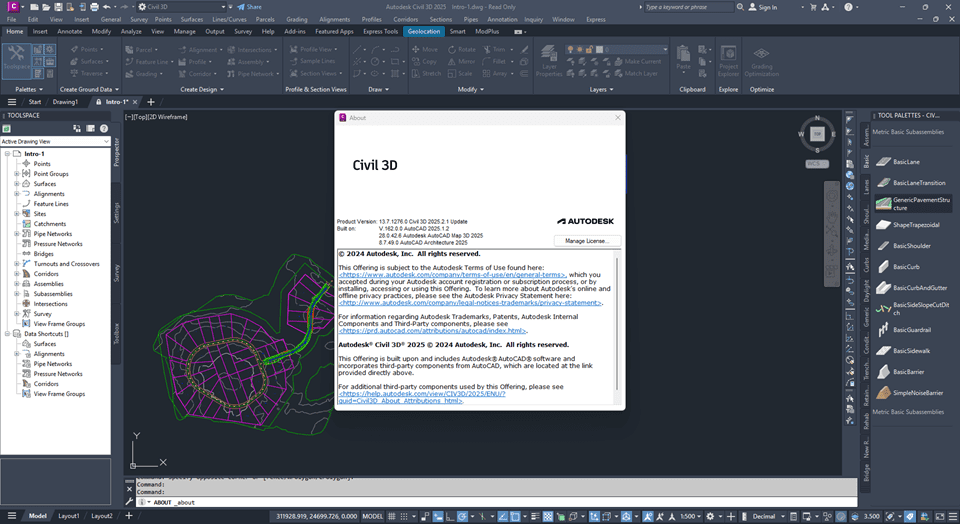
Task: Switch to the Drawing1 file tab
Action: point(66,102)
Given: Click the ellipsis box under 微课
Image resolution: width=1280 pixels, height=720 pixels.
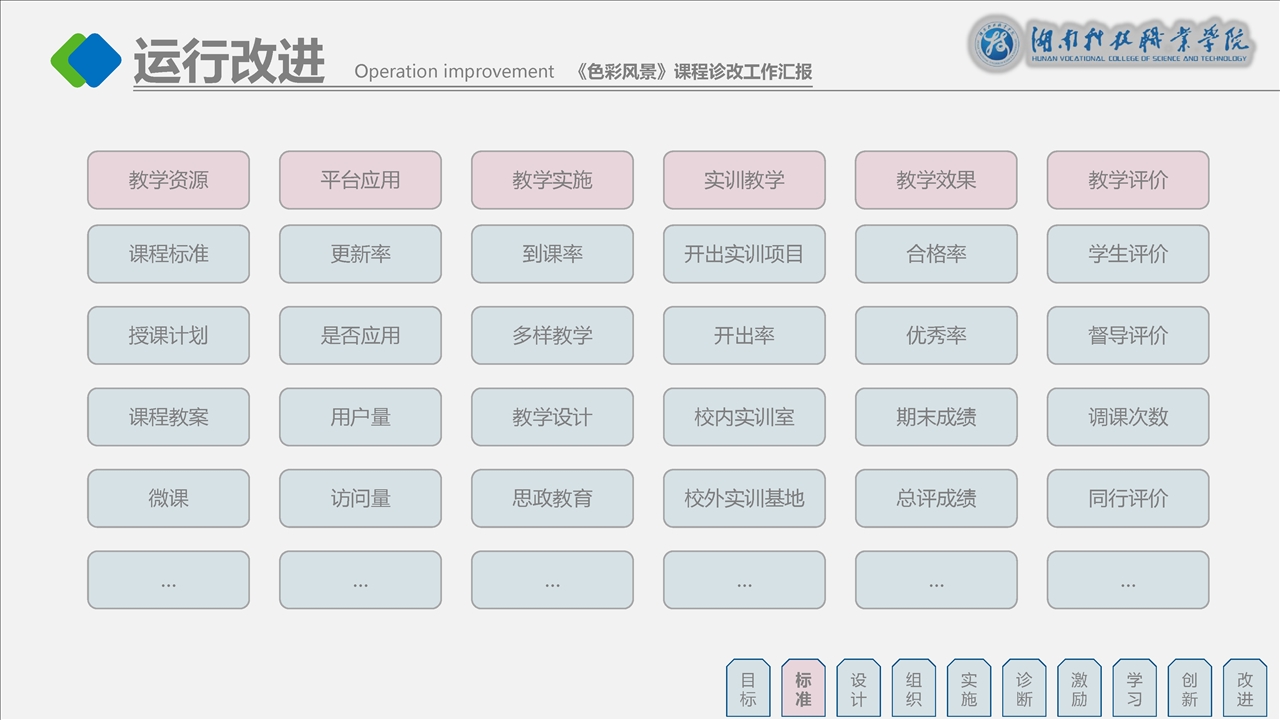Looking at the screenshot, I should click(168, 580).

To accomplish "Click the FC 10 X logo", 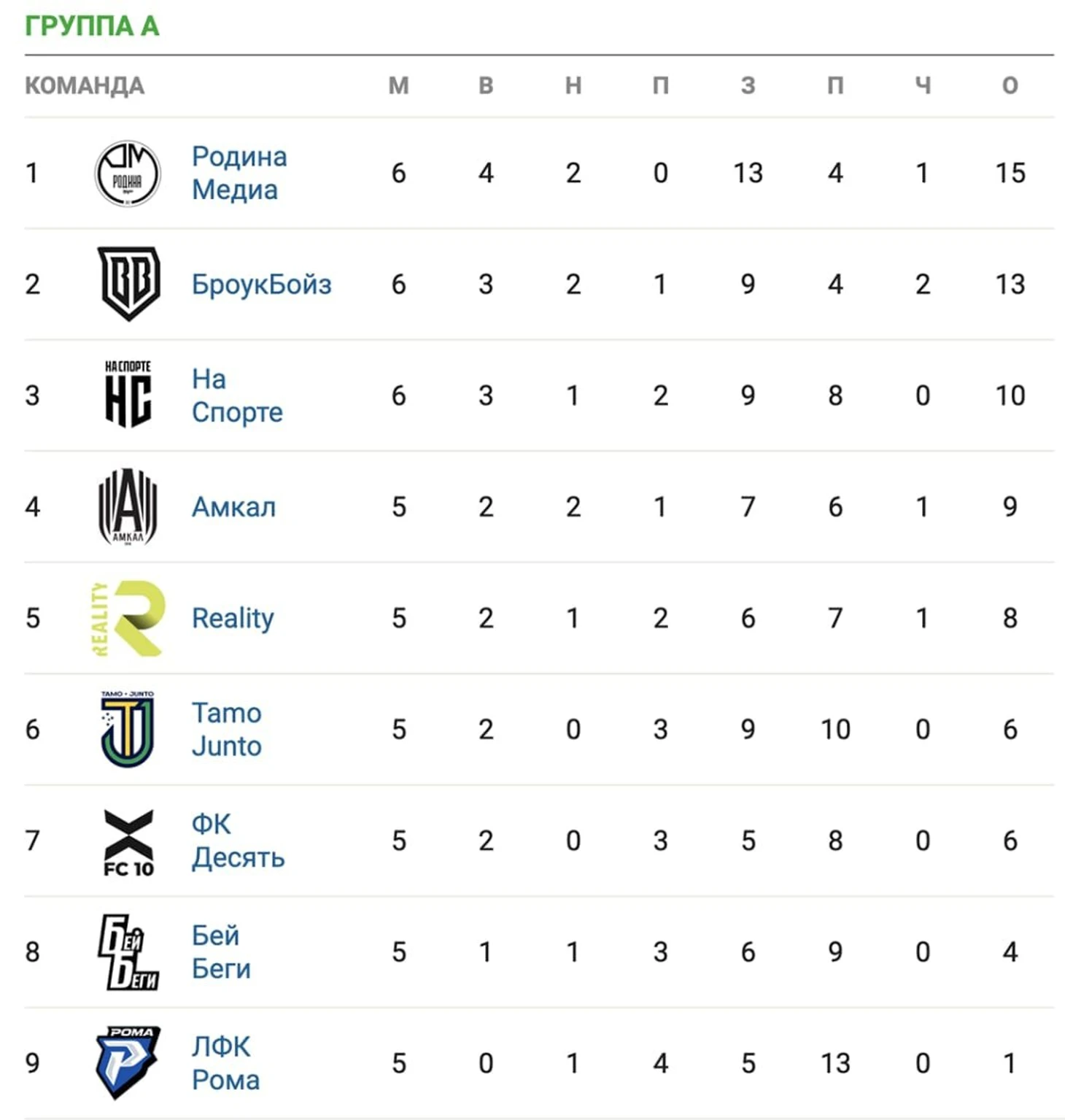I will 128,842.
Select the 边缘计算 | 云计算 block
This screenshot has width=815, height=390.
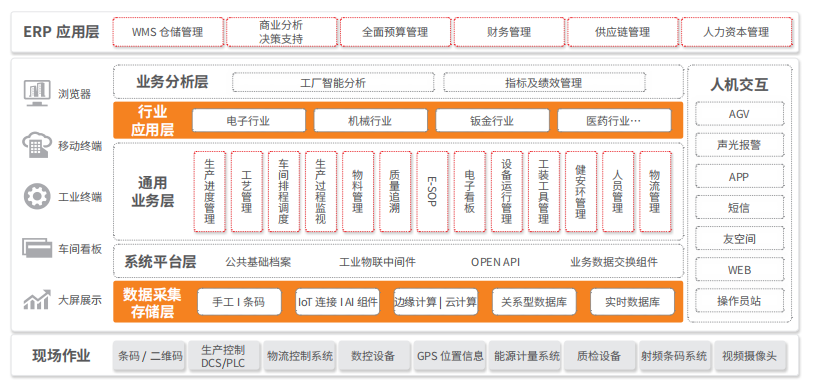point(436,302)
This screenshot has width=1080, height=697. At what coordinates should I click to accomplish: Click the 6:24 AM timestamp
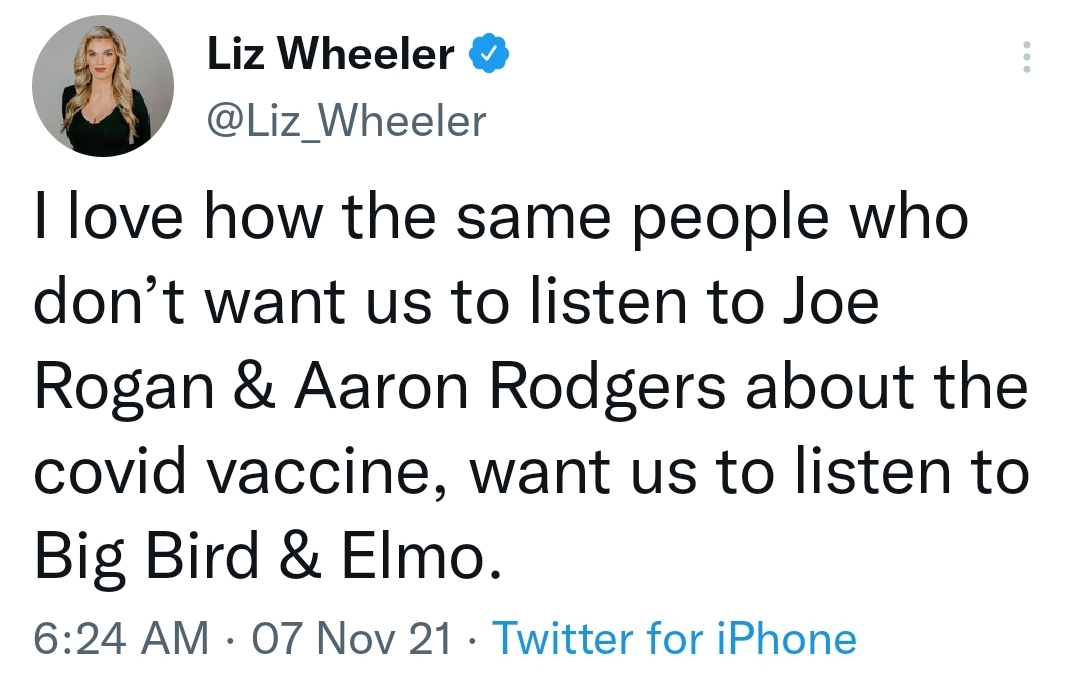click(x=121, y=638)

• [Exercise goal]
Render every line from the one containing "This screenshot has width=1080, height=697." through the final line of the entries, both included, as a JSON list of strings with one string per line. Skip blank lines and leave out the pictures.

• [Complete answer]
[
  "This screenshot has width=1080, height=697. At what coordinates should I click to accomplish: Click the 6:24 AM timestamp",
  "click(x=121, y=638)"
]